Input
# # # #
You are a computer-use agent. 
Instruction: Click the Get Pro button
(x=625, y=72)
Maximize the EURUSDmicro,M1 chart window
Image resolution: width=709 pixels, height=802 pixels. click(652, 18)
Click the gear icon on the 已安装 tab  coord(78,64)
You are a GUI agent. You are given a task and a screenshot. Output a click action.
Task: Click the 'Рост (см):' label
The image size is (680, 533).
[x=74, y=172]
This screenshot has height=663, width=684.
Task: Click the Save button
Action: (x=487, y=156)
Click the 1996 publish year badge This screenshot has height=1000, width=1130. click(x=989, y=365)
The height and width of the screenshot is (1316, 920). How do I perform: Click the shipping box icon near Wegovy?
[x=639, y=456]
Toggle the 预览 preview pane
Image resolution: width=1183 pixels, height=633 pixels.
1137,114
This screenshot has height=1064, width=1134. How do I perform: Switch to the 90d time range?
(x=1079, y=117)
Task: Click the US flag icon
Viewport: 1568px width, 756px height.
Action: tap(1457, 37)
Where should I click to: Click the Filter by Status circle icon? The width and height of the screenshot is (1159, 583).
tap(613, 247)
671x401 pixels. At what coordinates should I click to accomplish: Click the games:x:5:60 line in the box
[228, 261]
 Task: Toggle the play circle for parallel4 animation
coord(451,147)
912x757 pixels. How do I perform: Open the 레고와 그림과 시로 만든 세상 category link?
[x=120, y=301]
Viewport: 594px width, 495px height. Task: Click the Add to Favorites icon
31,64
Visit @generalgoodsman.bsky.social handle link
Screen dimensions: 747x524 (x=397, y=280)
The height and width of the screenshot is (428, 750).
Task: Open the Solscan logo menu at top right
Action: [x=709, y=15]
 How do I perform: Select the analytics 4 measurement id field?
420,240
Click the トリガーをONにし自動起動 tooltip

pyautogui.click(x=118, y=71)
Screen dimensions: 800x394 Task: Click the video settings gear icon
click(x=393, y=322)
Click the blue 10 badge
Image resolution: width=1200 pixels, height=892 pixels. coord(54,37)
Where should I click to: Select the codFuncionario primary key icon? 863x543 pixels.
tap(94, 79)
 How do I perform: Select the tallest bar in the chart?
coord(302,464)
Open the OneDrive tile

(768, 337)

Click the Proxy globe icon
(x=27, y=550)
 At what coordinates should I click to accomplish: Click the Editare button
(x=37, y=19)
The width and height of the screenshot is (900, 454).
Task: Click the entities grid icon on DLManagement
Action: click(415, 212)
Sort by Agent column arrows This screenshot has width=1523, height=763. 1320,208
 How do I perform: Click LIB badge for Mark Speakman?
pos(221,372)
# # # #
Aim of the task
Could you retype exactly the lines above from the one containing "Click the blue 10 badge" through the last line of the records, both included, and nothing else?

Solution for this task
Click the blue 10 badge
Image resolution: width=1200 pixels, height=892 pixels. coord(54,37)
Where should I click to: Select the codFuncionario primary key icon? 863x543 pixels.
tap(94, 79)
 How do I perform: Select the tallest bar in the chart?
coord(302,464)
Open the OneDrive tile

(768, 337)

Click the Proxy globe icon
(x=27, y=550)
 At what coordinates should I click to accomplish: Click the Editare button
(x=37, y=19)
The width and height of the screenshot is (900, 454).
Task: Click the entities grid icon on DLManagement
Action: click(415, 212)
Sort by Agent column arrows This screenshot has width=1523, height=763. 1320,208
 How do I perform: Click LIB badge for Mark Speakman?
pos(221,372)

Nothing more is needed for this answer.